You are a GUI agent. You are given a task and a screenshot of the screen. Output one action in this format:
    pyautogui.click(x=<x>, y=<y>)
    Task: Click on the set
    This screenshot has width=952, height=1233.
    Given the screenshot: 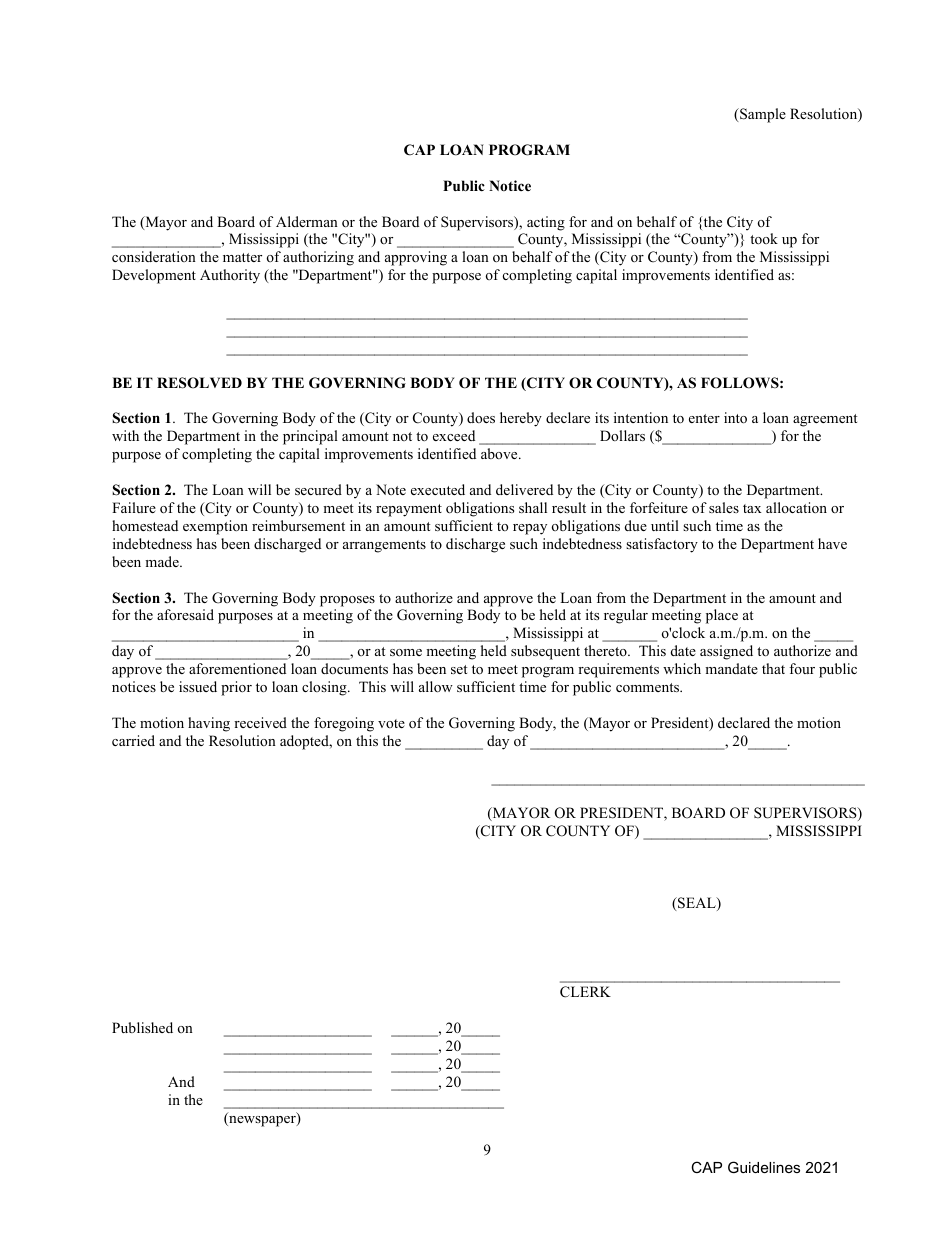 What is the action you would take?
    pyautogui.click(x=459, y=669)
-------
Return the entries verbatim from their first line through the line containing "This screenshot has", including both of those lines.

* THE ANSWER *
You are a GUI agent. You are given a task and a screenshot of the screen. Output one action in this format:
    pyautogui.click(x=<x>, y=<y>)
    Task: Click on the set
    This screenshot has width=952, height=1233.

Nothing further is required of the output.